# Photo of the month - Winner for January is...



## Arch (Mar 6, 2009)

MyaLover with 'Self Port' (well one of them had to win! :razz.... grats!








..and the runner up is LaFoto with her #6 from 'Lower Saxony Countryside in Winter'... grats Corinna!







well done guys


----------



## Slaphead (Mar 7, 2009)

Congrats guys - fantastic work

I've been watching the polls on this and it was neck and neck all the way. I suppose you could call that a "photo finish"

I'll get my coat


----------



## LaFoto (Mar 13, 2009)

Oh dear! 
And I even forgot I had a nomination. 
If it hadn't been for someone's PM, I'd never had realised this photo came in second of the January contest...! Wow!
Now, of course, I'm all :cheer: about it! :mrgreen: 
Thanks for your votes!
Makes me happy :sun: !!

Cheers, ta-daa, congratulations and celebrations to you, Myalover!


----------



## MrsMoo (Mar 13, 2009)

§ **Information shown**
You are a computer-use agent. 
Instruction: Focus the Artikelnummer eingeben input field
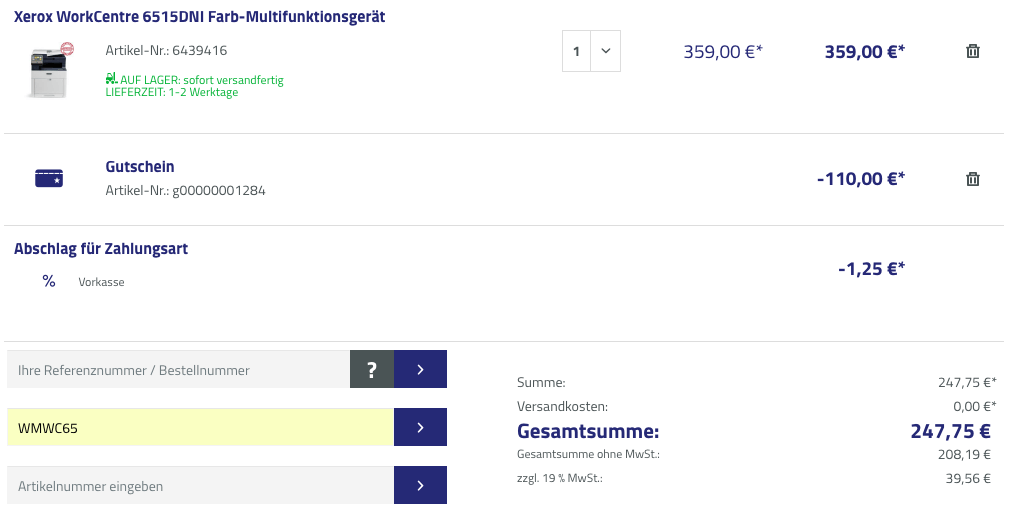pyautogui.click(x=200, y=486)
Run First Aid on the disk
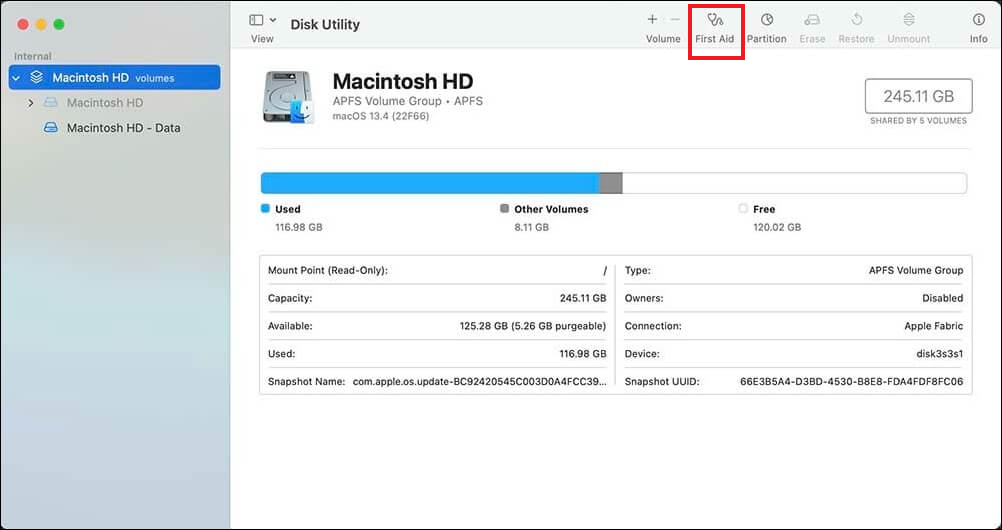Viewport: 1002px width, 530px height. 714,27
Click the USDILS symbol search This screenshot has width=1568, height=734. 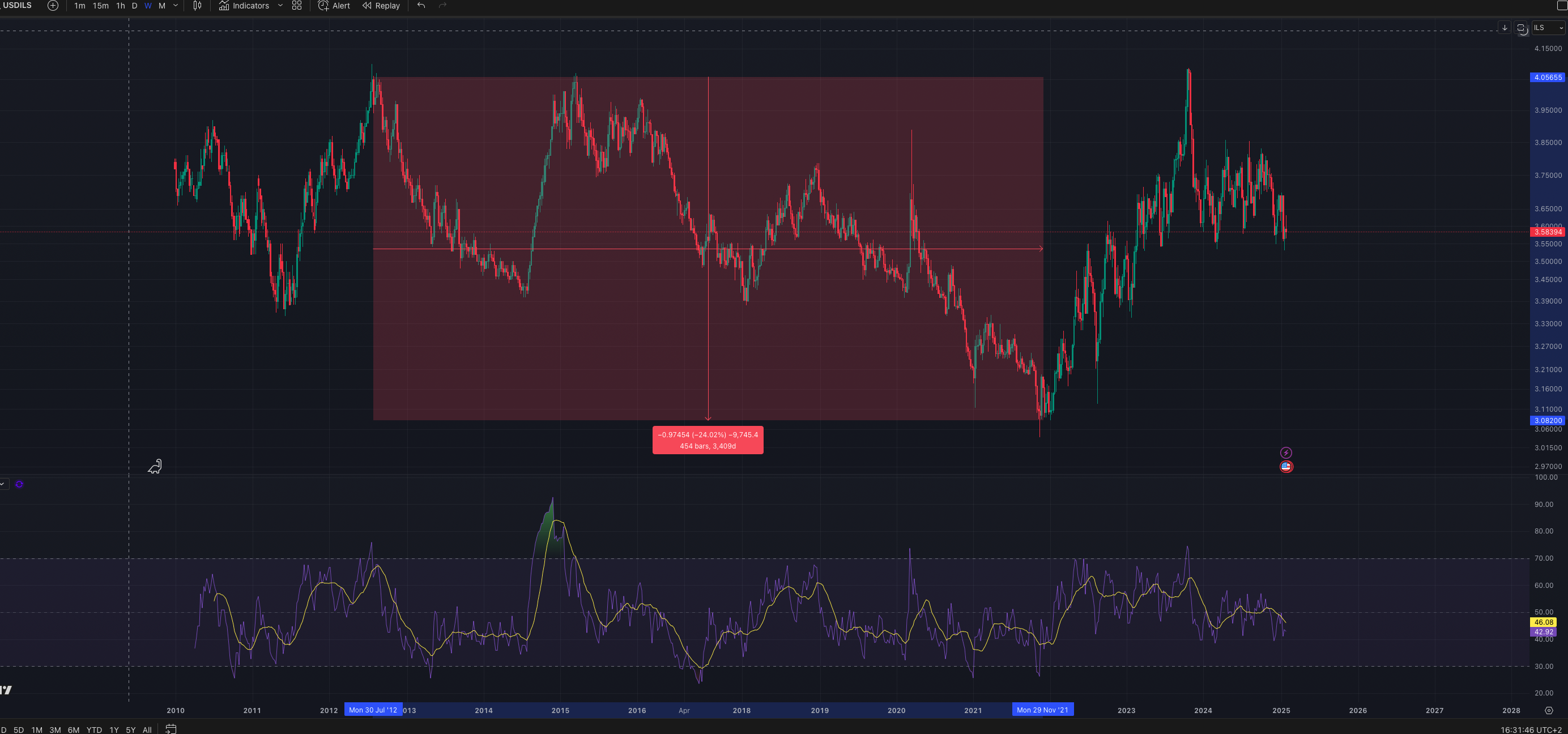tap(17, 6)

§ **Instruction 1**
In the photo-of-the-month thread, which of LaFoto's photos finished as runner-up?
§ **Instruction 2**
List every username that heads a post in the photo-of-the-month thread.
§ **Instruction 3**
Write the next part of the photo-of-the-month thread, picking up after its final line.

§ **Task output 1**
Her #6 from 'Lower Saxony Countryside in Winter'.

§ **Task output 2**
Arch, Slaphead, LaFoto, MrsMoo

§ **Task output 3**
Gratz  I'm glad this photo won!


----------



## Christie Photo (Mar 13, 2009)

Both are truly well deserving.

-Pete


----------



## abraxas (Mar 14, 2009)

Good deal LaFoto!  Great shot.


----------



## Bigpopa (Mar 14, 2009)

Nice work guys great pix..............


----------



## MyaLover (Mar 14, 2009)

Wow!  Thanks everyone!  Much appreciated and that was some stiff competition!  A million thanks and much gratitude!

Made my Day


----------



## Dcrymes84 (Mar 28, 2009)

Very nice pictures.


----------



## kerryjim42 (Mar 31, 2009)

good pictures...it really a nice work..congrtas guys..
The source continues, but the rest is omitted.